Data excerpts
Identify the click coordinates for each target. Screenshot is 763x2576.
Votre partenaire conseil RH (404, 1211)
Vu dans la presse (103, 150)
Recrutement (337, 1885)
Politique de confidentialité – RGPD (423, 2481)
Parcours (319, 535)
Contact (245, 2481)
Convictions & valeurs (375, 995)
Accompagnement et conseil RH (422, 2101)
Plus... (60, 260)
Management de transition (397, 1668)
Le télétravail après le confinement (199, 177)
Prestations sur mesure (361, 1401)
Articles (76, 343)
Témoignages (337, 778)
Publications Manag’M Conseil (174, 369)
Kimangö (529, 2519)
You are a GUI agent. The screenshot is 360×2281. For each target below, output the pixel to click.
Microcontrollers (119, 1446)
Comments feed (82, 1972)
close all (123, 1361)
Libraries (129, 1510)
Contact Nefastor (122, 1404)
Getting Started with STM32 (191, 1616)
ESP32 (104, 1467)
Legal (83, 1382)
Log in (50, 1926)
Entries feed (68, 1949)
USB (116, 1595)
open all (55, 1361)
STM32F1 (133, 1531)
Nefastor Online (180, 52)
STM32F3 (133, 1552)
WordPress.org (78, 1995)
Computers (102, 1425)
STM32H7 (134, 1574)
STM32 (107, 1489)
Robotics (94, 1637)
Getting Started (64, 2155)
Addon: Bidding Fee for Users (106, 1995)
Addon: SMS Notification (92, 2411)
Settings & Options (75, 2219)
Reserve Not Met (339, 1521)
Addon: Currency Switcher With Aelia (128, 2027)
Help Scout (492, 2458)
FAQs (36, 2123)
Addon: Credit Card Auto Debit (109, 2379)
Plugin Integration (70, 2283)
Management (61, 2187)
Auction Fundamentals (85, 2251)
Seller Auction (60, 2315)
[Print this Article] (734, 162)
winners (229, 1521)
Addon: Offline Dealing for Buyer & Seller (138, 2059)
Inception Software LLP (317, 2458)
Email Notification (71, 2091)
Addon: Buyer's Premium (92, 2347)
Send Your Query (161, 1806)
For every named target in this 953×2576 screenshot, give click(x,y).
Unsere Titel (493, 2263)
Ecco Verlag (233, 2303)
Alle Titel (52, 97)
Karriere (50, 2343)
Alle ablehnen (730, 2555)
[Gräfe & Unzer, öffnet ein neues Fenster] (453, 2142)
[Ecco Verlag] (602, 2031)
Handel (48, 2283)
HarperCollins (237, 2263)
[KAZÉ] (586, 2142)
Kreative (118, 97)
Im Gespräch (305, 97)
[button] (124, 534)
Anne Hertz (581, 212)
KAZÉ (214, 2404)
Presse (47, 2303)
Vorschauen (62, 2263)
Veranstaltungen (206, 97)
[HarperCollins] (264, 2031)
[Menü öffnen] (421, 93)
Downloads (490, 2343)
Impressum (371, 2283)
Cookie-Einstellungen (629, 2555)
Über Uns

## PROBLEM DESCRIPTION
Look above and repeat, character for character, the lines from the first one to the line with "Convictions & valeurs (375, 995)", counting both.

## SOLUTION FOR THIS EXERCISE
Identify the click coordinates for each target. Screenshot is 763x2576.
Votre partenaire conseil RH (404, 1211)
Vu dans la presse (103, 150)
Recrutement (337, 1885)
Politique de confidentialité – RGPD (423, 2481)
Parcours (319, 535)
Contact (245, 2481)
Convictions & valeurs (375, 995)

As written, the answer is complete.